◆ **Task objective**: In the summary on ensemble-variance analysis, what does the EVA method still provide when the multivariate Gaussian assumption between the data and objective function does not hold?

Summary Data-acquisition programs, such as surveillance and pilots, play an important role in minimizing subsurface risks and improving decision quality for reservoir management. For design optimization and investment justification of these programs, it is crucial to be able to quantify the expected uncertainty reduction and the value of information (VOI) attainable from a given design. This problem is challenging because the data from the acquisition program are uncertain at the time of the analysis. In this paper, a method called ensemble-variance analysis (EVA) is proposed. Derived from a multivariate Gaussian assumption between the observation data and the objective function, the EVA method quantifies the expected uncertainty reduction from covariance information that is estimated from an ensemble of simulations. The result of EVA can then be used with a decision tree to quantify the VOI of a given data-acquisition program. The proposed method has several novel features compared with existing methods. First, the EVA method directly considers the data/objective-function relationship. Therefore, it can handle nonlinear forward models and an arbitrary number of parameters. Second, for cases when the multivariate Gaussian assumption between the data and objective function does not hold, the EVA method still provides a lower bound on expected uncertainty reduction, which can be useful in providing a conservative estimate of the surveillance/pilot performance. Finally, EVA also provides an estimate of the shift in the mean of the objective-function distribution, which is crucial for VOI calculation. In this paper, the EVA work flow for expected-uncertainty-reduction quantification is described. The result from EVA is benchmarked with recently proposed rigorous sampling methods, and the capacity of the method for VOI quantification is demonstrated for a pilot-analysis problem using a field-scale reservoir model.

◆ **Exercise data**:
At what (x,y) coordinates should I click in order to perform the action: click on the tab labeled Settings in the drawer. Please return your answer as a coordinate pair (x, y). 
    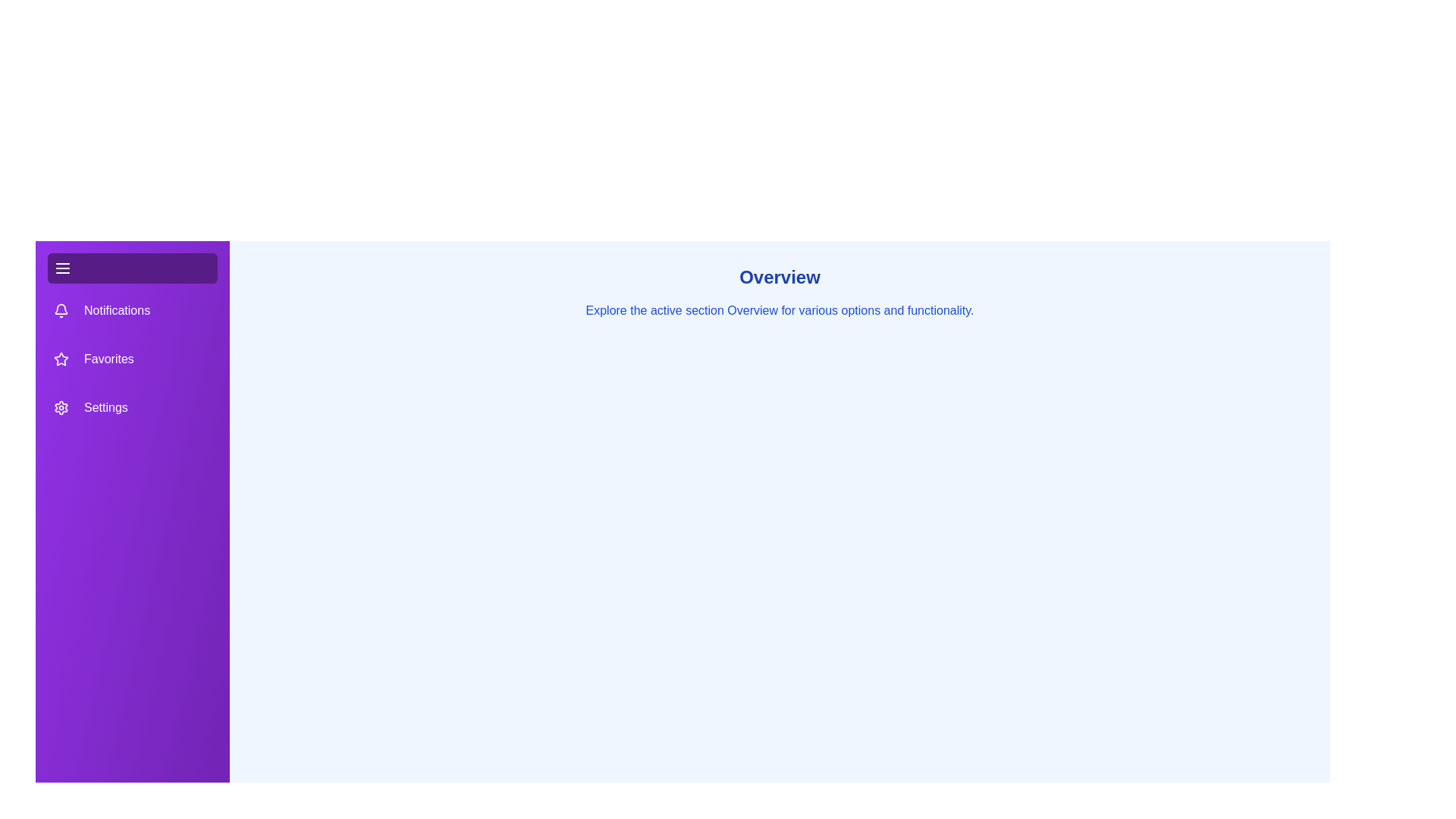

◆ **Result for this task**: A lower bound on expected uncertainty reduction.